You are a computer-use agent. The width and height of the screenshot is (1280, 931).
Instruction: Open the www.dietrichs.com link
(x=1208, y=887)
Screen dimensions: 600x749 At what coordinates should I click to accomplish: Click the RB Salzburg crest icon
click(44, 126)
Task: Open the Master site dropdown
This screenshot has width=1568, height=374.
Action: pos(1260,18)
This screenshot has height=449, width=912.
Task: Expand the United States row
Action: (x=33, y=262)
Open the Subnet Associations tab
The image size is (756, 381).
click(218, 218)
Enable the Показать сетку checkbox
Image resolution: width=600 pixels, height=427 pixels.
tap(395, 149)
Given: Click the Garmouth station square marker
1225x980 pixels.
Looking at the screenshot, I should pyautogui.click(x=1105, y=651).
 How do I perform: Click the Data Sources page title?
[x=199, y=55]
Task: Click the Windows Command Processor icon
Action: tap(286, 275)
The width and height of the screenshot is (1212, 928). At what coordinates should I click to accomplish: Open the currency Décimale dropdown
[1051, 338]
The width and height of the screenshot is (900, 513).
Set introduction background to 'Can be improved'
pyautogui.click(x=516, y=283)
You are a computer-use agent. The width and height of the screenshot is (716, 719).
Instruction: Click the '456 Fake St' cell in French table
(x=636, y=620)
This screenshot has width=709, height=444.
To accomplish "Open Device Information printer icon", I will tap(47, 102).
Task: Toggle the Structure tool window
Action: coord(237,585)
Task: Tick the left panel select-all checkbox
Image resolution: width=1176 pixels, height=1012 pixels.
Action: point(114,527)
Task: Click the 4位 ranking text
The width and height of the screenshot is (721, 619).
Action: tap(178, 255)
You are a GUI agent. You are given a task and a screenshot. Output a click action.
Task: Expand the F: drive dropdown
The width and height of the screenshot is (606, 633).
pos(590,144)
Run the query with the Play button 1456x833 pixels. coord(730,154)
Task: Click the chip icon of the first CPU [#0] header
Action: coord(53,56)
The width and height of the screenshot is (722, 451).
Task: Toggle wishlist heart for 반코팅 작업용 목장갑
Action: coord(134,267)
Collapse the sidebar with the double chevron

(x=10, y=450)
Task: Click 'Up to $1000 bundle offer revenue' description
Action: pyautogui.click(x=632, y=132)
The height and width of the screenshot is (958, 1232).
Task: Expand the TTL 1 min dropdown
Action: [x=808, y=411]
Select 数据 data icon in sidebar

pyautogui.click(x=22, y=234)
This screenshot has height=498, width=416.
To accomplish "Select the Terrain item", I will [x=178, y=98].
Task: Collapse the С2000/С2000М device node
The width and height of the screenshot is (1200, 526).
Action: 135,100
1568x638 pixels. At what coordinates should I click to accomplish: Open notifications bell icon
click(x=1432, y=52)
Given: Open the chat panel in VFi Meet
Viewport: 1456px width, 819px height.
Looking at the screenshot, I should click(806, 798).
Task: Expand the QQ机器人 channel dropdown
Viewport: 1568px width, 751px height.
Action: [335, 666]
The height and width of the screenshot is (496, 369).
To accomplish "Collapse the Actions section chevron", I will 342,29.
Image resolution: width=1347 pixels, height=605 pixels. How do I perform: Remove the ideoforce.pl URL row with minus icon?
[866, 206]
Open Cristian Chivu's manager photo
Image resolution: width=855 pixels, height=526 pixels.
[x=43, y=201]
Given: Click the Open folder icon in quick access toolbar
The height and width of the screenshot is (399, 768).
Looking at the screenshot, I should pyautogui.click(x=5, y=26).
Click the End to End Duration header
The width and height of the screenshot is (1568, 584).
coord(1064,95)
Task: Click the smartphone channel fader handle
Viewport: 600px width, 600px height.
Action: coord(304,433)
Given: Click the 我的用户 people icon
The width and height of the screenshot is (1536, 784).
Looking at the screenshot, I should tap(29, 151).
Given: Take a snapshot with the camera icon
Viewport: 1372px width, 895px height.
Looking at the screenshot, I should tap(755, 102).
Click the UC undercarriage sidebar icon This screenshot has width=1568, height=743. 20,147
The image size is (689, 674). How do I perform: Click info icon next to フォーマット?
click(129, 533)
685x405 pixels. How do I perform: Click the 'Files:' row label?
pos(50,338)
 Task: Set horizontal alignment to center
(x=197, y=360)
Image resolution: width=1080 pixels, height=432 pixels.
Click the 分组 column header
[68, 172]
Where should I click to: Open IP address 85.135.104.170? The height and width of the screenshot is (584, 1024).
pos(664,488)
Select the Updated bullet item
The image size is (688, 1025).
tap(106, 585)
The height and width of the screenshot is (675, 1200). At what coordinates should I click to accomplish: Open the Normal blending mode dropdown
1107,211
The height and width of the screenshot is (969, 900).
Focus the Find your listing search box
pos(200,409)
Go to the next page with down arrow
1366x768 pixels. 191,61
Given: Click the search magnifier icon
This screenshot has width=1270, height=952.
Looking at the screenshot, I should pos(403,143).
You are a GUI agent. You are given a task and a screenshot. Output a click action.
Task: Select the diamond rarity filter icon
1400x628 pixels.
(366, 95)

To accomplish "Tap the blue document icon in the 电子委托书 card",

···

§ THE REQUEST
Output the lines above exactly as they appear, from the line with "1568x638 pixels. At" up to and including the line with "Looking at the screenshot, I should click(806, 798).".

§ COMPLETED TASK
1568x638 pixels. At what coordinates should I click to accomplish: Open notifications bell icon
click(x=1432, y=52)
Given: Open the chat panel in VFi Meet
Viewport: 1456px width, 819px height.
Looking at the screenshot, I should click(806, 798).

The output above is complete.